How does hosting work?
You receive training that covers a variety of topics to support you with your hosting. Hosting is very flexible as you tell Nightstop the nights that you are available, which could be a couple of times a week, or once a month. You provide an evening meal, a private room, and washing facilities for your guest. At the end of their stay, guests receive a feedback form so Nightstop can try their best to solve any problems. If any expenses incur, such as providing change for the bus, then you are reimbursed.
What would you say to people who are reluctant to host?
People might be nervous about welcoming a stranger into their home. The training, however, helps to keep yourself and your guest safe. You show them around the house and explain what rooms are private. I always go to bed after my guest. In my fourteen years of hosting I have not experienced problems. Individuals might be put off due to the commitment, but you can volunteer as many or as little days as you like. Volunteering as a host means that you can help from your own home.

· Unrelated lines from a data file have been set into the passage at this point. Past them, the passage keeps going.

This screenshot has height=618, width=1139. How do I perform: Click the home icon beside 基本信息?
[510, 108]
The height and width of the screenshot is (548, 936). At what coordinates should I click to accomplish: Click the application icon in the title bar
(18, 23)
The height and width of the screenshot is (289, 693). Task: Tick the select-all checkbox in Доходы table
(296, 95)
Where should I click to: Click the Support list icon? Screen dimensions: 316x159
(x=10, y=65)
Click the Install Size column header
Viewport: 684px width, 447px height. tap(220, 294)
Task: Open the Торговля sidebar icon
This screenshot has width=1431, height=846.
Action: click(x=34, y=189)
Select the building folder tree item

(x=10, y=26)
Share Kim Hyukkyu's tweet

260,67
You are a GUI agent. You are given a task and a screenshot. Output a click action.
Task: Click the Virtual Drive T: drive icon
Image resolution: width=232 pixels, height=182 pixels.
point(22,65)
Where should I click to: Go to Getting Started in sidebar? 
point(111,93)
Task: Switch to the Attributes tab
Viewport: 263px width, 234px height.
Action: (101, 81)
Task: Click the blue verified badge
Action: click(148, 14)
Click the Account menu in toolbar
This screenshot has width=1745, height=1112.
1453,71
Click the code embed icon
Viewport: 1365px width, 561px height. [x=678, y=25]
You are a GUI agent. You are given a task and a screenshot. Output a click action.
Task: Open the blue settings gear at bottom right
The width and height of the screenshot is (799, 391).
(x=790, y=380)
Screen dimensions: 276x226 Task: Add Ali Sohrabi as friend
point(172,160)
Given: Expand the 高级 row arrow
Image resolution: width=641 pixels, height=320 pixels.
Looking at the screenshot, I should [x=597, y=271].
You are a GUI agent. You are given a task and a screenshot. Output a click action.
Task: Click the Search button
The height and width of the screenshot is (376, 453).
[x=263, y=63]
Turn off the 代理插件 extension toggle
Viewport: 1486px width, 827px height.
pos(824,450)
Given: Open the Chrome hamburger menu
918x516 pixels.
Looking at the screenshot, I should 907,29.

People often have stereotypes about those experiencing homelessness, has your experienced as a Nightstop host challenged these perceptions?
Another host once said to me that there is ‘no such thing as a typical night stopper’. Although it is often young males, I do not take comfort in this as it makes me think what women could be doing to be housed. These young people may be in similar situations now, but how they got there was completely different. The thing they have in common is it was due to no fault of their own. I once hosted someone whose parents split up when they were very young, they never knew their father, and grew up with his mother and stepfather. When he was older his mother died and since he did not get on with his step father, he moved out and had nowhere to go. As a result of his unfortunate circumstances, he ended up on the streets.
Do you have a positive story that you would like to share with us?
I once got chatting to someone about volunteering as a Nightstop host. They asked me if it was still going and told me that they had used the service twenty years ago after falling out with their family. They now have a good job and are married with children.
How can others get involved with Bradford Nightstop?
Nightstop uses volunteers imaginatively so you can help with administration, assist with driving young people to their destination or become a host. If you would like to get involved you can email: firstname.lastname@example.org or fill out the form on their website https://www.nightstop.org.uk/get-involved\.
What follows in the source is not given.